## Record list
****************

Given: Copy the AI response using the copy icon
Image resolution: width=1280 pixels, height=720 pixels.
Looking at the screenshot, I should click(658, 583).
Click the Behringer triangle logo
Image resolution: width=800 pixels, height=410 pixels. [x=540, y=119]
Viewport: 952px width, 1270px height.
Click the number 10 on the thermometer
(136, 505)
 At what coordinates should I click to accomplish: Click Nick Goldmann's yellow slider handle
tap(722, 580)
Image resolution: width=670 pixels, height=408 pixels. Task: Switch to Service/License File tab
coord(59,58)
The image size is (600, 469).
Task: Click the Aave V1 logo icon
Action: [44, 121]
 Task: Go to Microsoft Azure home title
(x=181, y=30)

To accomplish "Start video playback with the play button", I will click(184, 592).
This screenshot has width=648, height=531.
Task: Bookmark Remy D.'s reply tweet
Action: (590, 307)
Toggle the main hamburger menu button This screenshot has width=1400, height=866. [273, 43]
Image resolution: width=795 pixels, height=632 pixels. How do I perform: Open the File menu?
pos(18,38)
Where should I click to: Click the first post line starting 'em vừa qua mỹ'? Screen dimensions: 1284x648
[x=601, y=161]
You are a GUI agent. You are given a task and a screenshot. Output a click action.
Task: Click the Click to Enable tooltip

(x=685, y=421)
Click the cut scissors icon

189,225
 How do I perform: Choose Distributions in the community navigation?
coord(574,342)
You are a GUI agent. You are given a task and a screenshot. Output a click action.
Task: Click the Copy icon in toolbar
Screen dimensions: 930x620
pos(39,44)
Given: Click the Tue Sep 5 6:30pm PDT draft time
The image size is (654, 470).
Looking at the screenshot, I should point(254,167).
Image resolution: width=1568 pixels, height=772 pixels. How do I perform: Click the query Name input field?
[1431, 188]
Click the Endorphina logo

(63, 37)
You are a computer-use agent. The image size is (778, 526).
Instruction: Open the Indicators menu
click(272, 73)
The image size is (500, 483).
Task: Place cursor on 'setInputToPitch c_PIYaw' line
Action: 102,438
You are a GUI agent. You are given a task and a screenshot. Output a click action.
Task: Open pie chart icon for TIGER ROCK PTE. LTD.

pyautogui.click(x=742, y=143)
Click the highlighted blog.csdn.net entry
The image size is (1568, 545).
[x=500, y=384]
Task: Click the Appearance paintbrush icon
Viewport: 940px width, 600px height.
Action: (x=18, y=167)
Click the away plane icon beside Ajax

****************

## Given exercise
Output all of the data above again, line for line, with no changes.

## Completed exercise
Given: Copy the AI response using the copy icon
Image resolution: width=1280 pixels, height=720 pixels.
Looking at the screenshot, I should click(658, 583).
Click the Behringer triangle logo
Image resolution: width=800 pixels, height=410 pixels. [x=540, y=119]
Viewport: 952px width, 1270px height.
Click the number 10 on the thermometer
(136, 505)
 At what coordinates should I click to accomplish: Click Nick Goldmann's yellow slider handle
tap(722, 580)
Image resolution: width=670 pixels, height=408 pixels. Task: Switch to Service/License File tab
coord(59,58)
The image size is (600, 469).
Task: Click the Aave V1 logo icon
Action: [44, 121]
 Task: Go to Microsoft Azure home title
(x=181, y=30)

To accomplish "Start video playback with the play button", I will click(184, 592).
This screenshot has width=648, height=531.
Task: Bookmark Remy D.'s reply tweet
Action: (590, 307)
Toggle the main hamburger menu button This screenshot has width=1400, height=866. [273, 43]
Image resolution: width=795 pixels, height=632 pixels. How do I perform: Open the File menu?
pos(18,38)
Where should I click to: Click the first post line starting 'em vừa qua mỹ'? Screen dimensions: 1284x648
[x=601, y=161]
You are a GUI agent. You are given a task and a screenshot. Output a click action.
Task: Click the Click to Enable tooltip

(x=685, y=421)
Click the cut scissors icon

189,225
 How do I perform: Choose Distributions in the community navigation?
coord(574,342)
You are a GUI agent. You are given a task and a screenshot. Output a click action.
Task: Click the Copy icon in toolbar
Screen dimensions: 930x620
pos(39,44)
Given: Click the Tue Sep 5 6:30pm PDT draft time
The image size is (654, 470).
Looking at the screenshot, I should point(254,167).
Image resolution: width=1568 pixels, height=772 pixels. How do I perform: Click the query Name input field?
[1431, 188]
Click the Endorphina logo

(63, 37)
You are a computer-use agent. The image size is (778, 526).
Instruction: Open the Indicators menu
click(272, 73)
The image size is (500, 483).
Task: Place cursor on 'setInputToPitch c_PIYaw' line
Action: 102,438
You are a GUI agent. You are given a task and a screenshot. Output a click action.
Task: Open pie chart icon for TIGER ROCK PTE. LTD.

pyautogui.click(x=742, y=143)
Click the highlighted blog.csdn.net entry
The image size is (1568, 545).
[x=500, y=384]
Task: Click the Appearance paintbrush icon
Viewport: 940px width, 600px height.
Action: (x=18, y=167)
Click the away plane icon beside Ajax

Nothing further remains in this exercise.